“Changing the Subject” and false comparisons to deliver your message

“Changing the Subject” and false comparisons to deliver your message

Verge reports the Trump administration will drop a mandate to require all automobiles to contain automated vehicle-to-vehicle communication systems.

The reporter writes

Under the Obama administration, then-Transportation Secretary Anthony Foxx said V2V technology would greatly enhance autonomous driving technology to, “provide 360-degree situational awareness on the road,” and improve vehicle safety. [Emphasis added as the quote is about vehicle safety]

and then follows that with:

The Trump administration’s decision comes at a time when traffic fatalities in recent years have jumped to levels not seen since the 1960s.
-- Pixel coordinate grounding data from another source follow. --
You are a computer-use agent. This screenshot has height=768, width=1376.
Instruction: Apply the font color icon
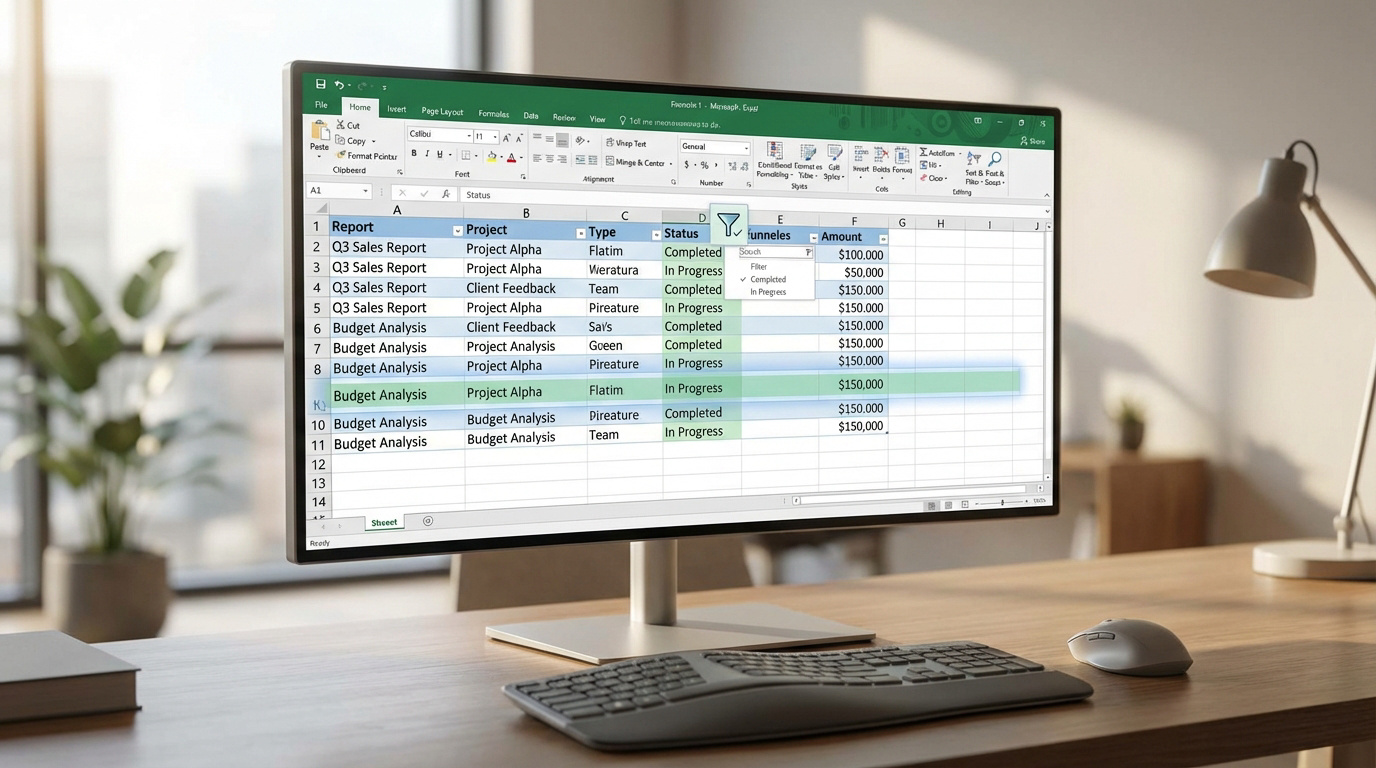512,156

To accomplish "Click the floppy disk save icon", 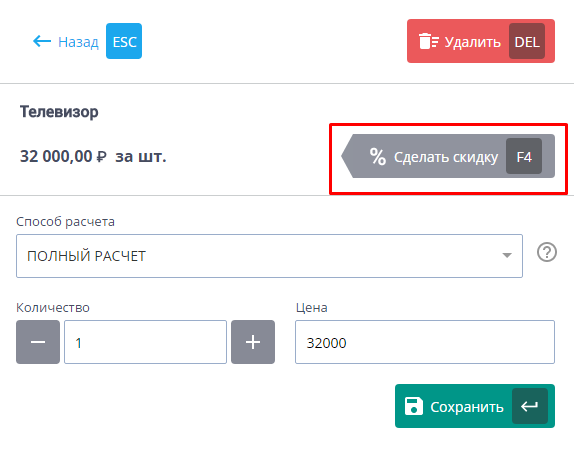I will (x=414, y=406).
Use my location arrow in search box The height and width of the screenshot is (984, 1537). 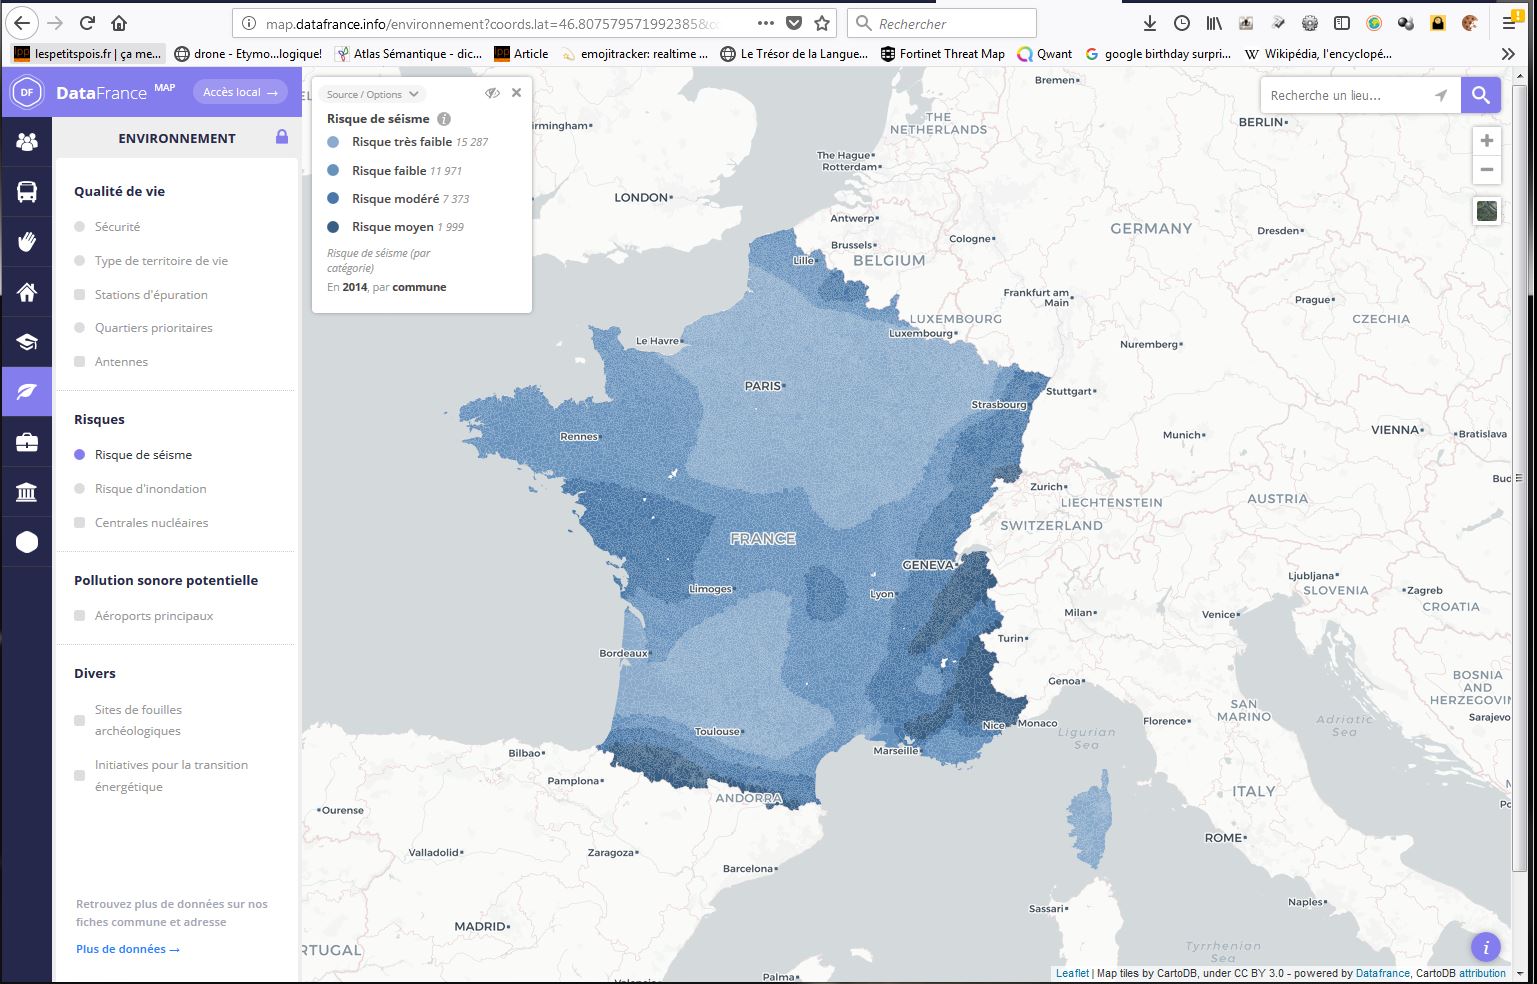[1440, 95]
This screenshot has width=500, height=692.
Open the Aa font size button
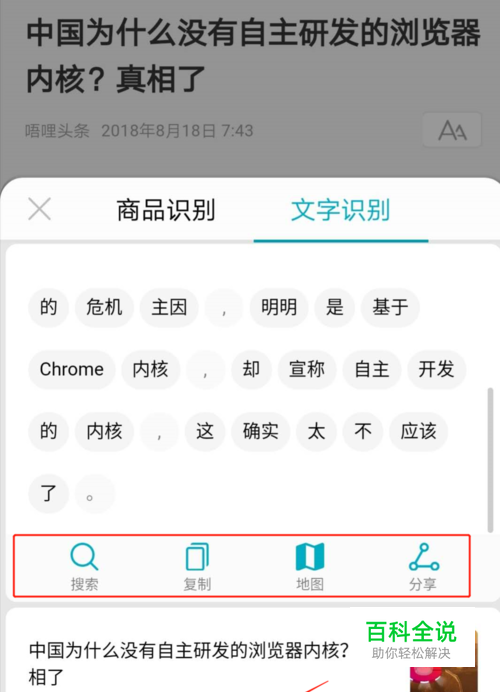click(x=452, y=130)
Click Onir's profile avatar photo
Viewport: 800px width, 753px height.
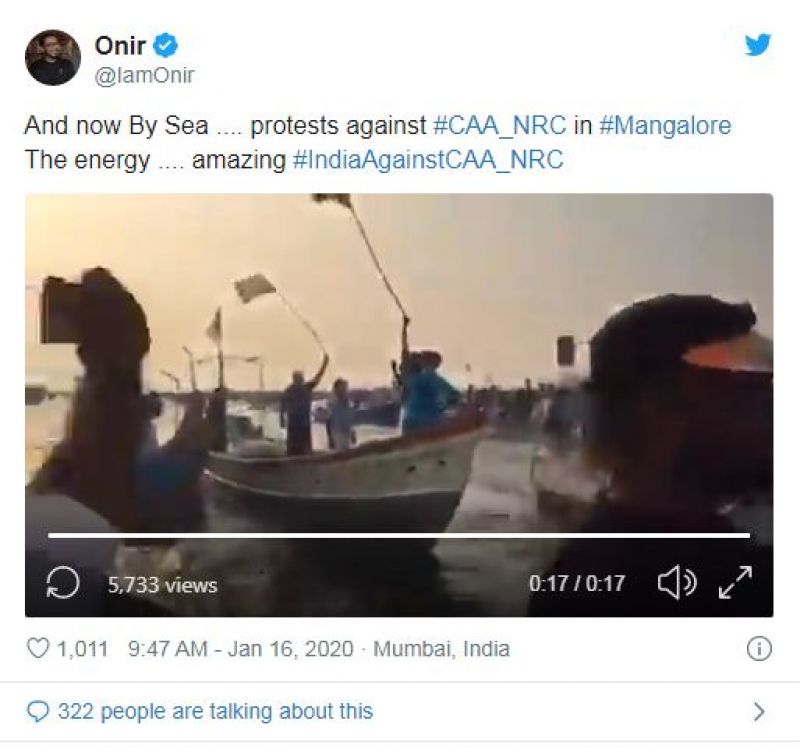pyautogui.click(x=52, y=57)
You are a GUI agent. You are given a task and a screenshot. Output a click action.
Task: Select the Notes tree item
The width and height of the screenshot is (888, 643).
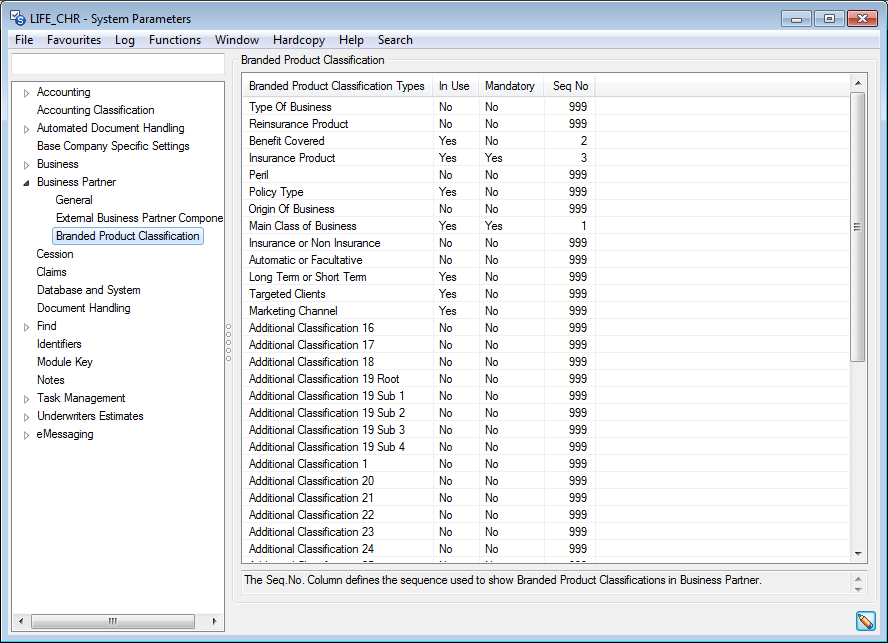50,380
Source: US set to drop proposed vehicle-to-vehicle communications mandate – The Verge

How do you interpret the above statement? Perhaps that vehicle safety is falling and traffic fatalities are increasing rapidly?
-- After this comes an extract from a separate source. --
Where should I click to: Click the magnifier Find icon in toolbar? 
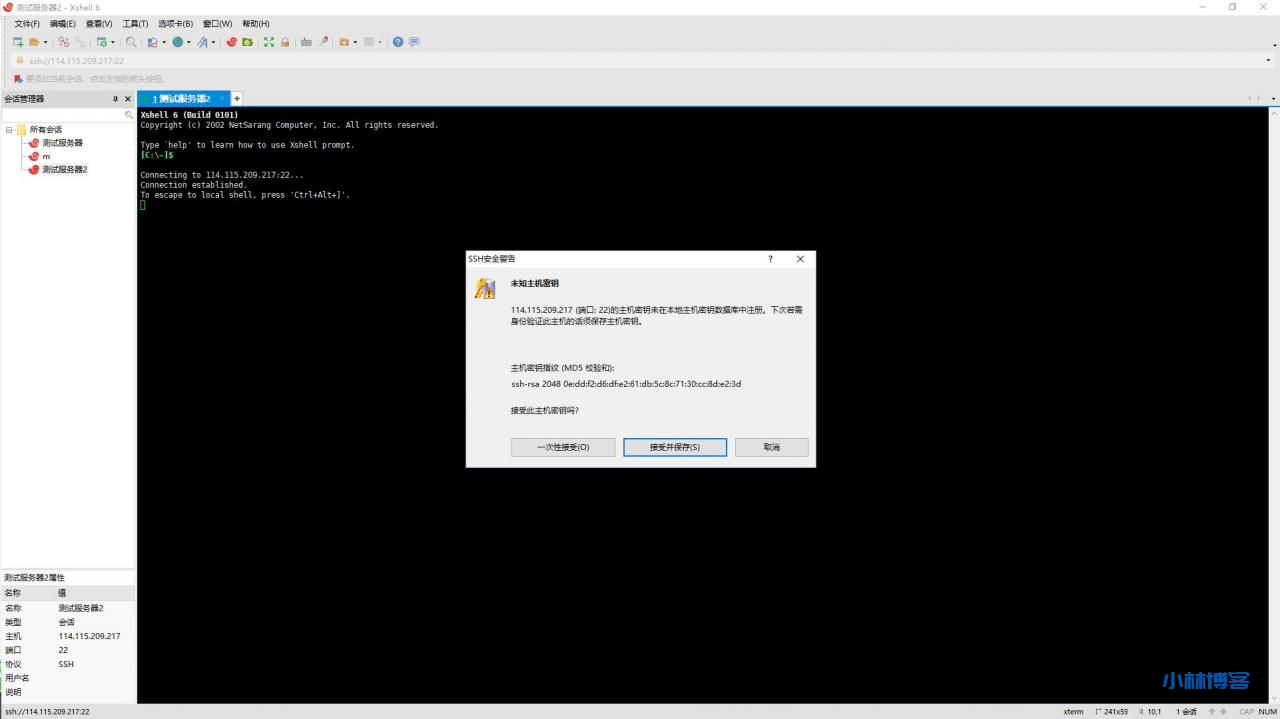click(x=131, y=42)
The reporter did a twist from vehicle safety to a numerical count of traffic fatalities presumably thinking they are the same measure. They are not.

Context Matters

Here is a chart of annual traffic fatalities since 1900. If you squint you can see that current traffic fatalities are just about equal to 1960. Thus, the reporter’s statement is true. But note that rates have only been below 1960 levels during the past half dozen years and may have bubbled upwards as part of normal annual variation.

But the reporter leaves out two crucial details

  1. The population of the U.S. has grown dramatically since 1960.
  2. The number of miles driven each year by each driver increases by about 1-2% per year.
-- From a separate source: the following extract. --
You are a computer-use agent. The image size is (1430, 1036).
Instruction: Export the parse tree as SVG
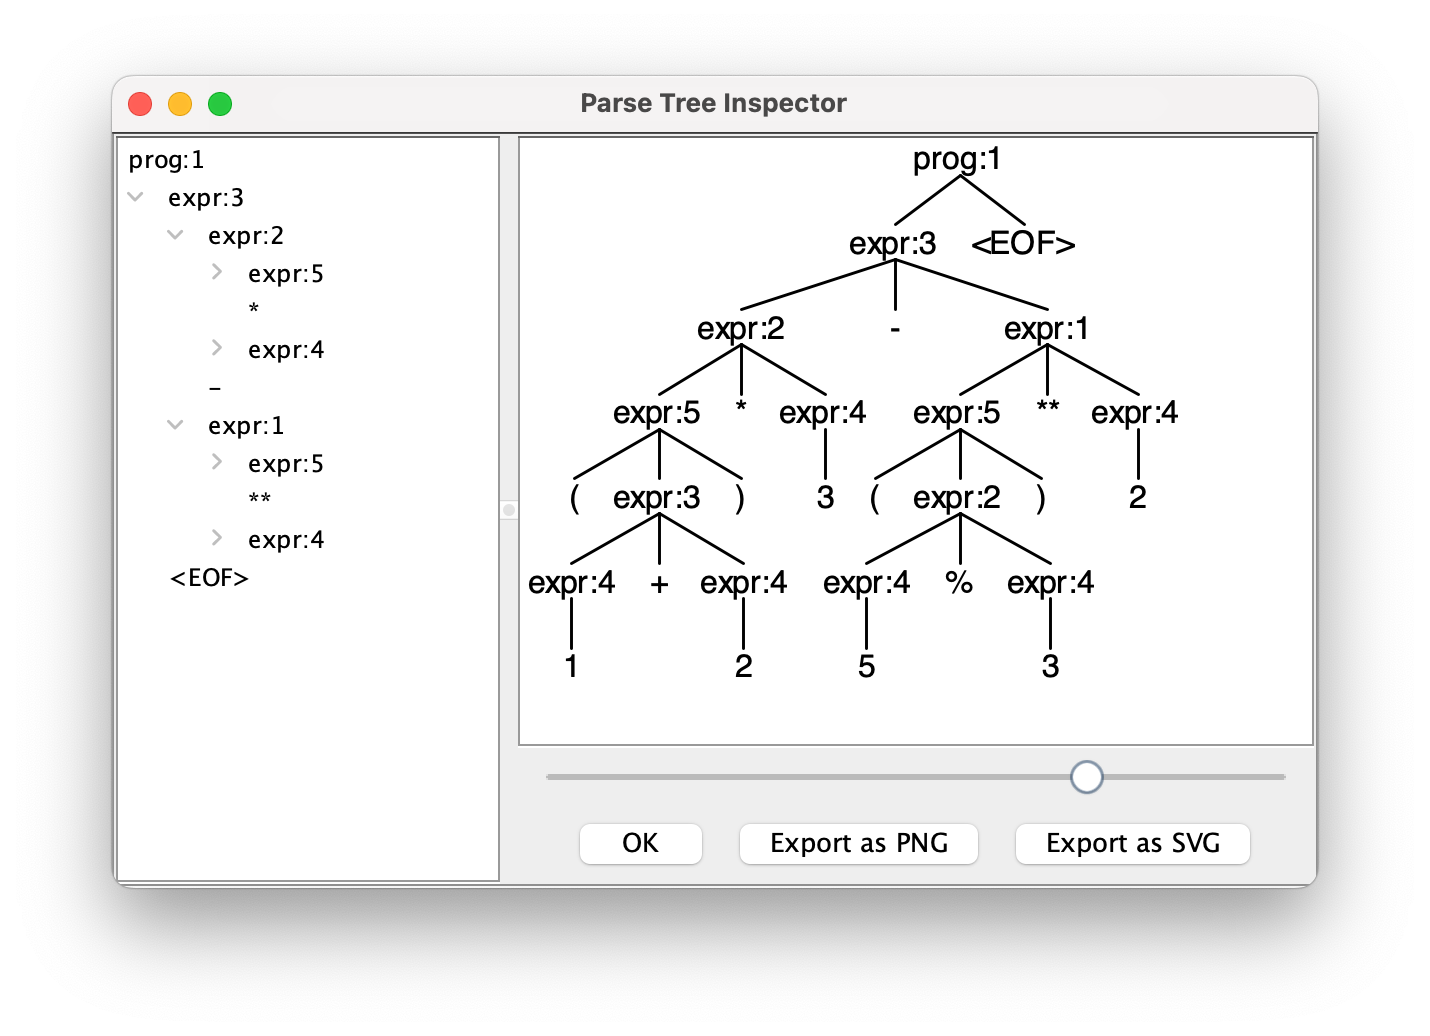[1132, 843]
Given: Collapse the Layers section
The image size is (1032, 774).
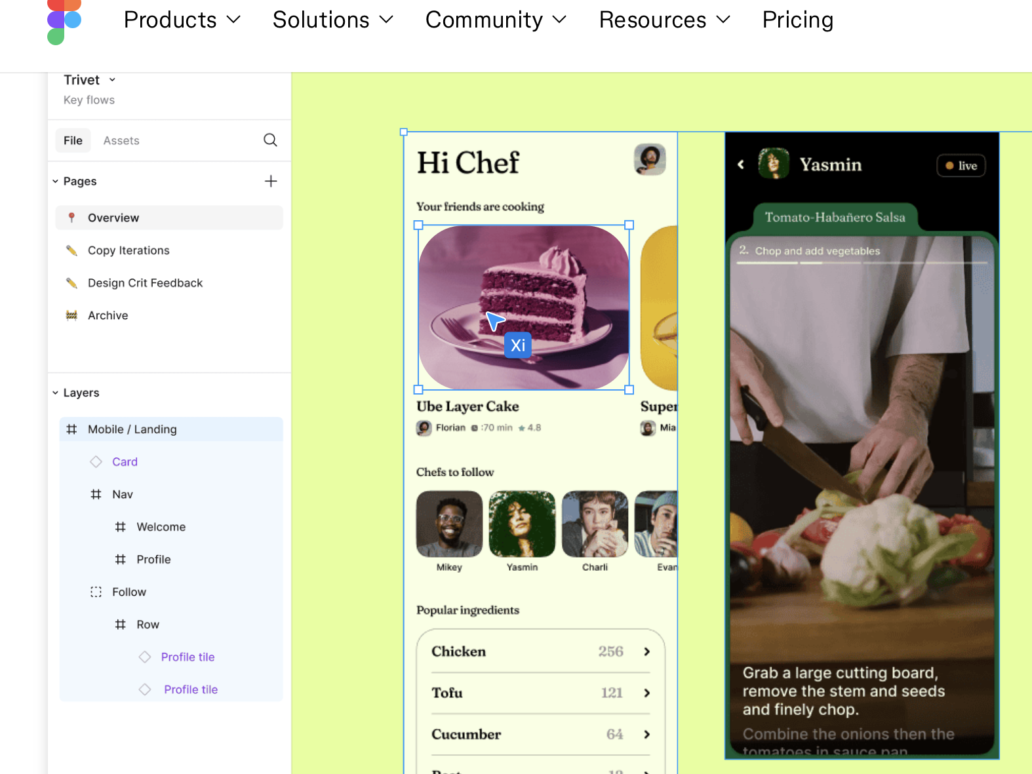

When the fatality rate is converted to deaths per miles traveled – the only meaningful way to compare 57 years of data – we get a measure of vehicle safety. (There are other measures too.)

We now see that vehicle safety has reached an all time historical low – and is about ten times better than in 1960!

We do not know if the reporter is deliberately propagandizing this story.  The reporter has confused vehicle safety with a numerical count of traffic fatalities. This may just be really, really bad reporting. Or perhaps the reporter is using a false comparison to make his own point, whatever that is.

This technique of a false comparison is common in propaganda – and arguments – and we easily fall for it because its a magician’s sleight of hand that we do not notice.

I filed this post under Propaganda Methods and Stupidity.

Since the above charts came from Wikipedia, I tried to find better data sources but could only find government data back to 1975.